A run of records:
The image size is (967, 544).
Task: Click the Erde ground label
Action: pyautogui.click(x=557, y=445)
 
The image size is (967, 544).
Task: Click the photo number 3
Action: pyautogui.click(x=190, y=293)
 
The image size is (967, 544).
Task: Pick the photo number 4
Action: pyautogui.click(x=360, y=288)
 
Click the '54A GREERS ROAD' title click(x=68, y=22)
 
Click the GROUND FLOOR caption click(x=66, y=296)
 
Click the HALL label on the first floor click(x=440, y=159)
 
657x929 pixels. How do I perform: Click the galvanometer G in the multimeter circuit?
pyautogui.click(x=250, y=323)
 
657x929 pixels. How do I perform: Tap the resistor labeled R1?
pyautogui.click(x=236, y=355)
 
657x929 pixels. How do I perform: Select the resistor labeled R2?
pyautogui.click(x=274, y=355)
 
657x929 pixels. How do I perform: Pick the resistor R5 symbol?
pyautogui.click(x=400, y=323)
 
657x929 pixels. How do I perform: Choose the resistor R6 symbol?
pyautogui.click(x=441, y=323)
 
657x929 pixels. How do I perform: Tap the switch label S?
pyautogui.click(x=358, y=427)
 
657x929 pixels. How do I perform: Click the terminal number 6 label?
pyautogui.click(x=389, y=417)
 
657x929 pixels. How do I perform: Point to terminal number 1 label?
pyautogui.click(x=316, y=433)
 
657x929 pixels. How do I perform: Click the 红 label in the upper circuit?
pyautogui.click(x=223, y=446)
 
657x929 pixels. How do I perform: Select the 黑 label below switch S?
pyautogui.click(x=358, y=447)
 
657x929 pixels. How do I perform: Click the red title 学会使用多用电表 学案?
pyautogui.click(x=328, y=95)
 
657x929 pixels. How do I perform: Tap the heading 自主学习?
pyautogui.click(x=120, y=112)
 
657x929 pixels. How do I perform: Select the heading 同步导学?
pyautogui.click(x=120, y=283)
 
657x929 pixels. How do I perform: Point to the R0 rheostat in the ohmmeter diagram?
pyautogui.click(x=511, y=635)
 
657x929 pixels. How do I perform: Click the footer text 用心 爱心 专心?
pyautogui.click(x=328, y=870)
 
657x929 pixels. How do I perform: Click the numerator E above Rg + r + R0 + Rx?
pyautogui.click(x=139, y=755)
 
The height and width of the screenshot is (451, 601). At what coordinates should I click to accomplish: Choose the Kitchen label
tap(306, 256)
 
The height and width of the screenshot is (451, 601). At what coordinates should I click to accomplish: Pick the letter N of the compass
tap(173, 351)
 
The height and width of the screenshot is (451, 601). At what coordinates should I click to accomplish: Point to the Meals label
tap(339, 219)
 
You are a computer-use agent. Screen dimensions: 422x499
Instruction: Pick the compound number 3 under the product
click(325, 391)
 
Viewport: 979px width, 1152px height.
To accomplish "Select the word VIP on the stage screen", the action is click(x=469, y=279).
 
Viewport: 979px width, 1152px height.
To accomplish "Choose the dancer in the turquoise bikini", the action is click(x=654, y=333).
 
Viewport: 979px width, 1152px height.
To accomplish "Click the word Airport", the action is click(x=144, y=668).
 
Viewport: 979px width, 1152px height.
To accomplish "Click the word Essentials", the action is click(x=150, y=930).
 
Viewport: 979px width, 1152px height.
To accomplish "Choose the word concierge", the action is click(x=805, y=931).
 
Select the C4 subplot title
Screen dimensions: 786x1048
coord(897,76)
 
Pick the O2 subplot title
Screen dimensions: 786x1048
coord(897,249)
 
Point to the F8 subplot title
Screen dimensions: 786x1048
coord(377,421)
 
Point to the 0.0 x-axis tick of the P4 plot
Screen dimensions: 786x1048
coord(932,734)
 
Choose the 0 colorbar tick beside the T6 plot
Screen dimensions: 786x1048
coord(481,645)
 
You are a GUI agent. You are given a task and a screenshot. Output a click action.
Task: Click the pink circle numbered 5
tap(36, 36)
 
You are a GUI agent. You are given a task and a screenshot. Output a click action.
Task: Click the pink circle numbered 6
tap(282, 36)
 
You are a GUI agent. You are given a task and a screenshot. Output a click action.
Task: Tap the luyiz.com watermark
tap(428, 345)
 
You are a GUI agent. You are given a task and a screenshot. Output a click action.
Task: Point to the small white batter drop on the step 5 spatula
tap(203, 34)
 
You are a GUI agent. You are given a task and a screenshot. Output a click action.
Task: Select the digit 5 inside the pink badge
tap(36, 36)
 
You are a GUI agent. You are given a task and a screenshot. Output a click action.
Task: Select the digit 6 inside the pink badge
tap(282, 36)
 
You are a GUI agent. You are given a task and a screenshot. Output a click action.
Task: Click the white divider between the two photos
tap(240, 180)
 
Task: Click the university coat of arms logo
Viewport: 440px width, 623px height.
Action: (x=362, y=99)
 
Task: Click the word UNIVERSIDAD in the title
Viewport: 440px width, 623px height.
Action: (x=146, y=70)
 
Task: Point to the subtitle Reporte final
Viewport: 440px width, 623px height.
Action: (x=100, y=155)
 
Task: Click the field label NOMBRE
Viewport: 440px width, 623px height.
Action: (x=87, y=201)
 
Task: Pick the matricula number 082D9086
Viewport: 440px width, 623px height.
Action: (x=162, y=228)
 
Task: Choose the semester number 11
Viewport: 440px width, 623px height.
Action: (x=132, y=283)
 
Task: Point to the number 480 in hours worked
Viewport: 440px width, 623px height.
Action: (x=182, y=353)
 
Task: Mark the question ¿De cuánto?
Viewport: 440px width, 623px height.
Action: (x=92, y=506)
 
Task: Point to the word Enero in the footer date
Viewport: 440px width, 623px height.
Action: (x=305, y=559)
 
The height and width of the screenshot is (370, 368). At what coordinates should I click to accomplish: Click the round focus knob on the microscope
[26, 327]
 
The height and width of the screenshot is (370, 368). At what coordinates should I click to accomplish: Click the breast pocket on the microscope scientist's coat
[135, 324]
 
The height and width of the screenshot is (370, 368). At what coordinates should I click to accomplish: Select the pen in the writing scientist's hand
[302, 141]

- _WORK INSTRUCTIONS_: Find each line in the data above that contains the string "badge", and copy those lines out in full.

- _FINISHED TASK_:
Task: Select the digit 5 inside the pink badge
Task: Select the digit 6 inside the pink badge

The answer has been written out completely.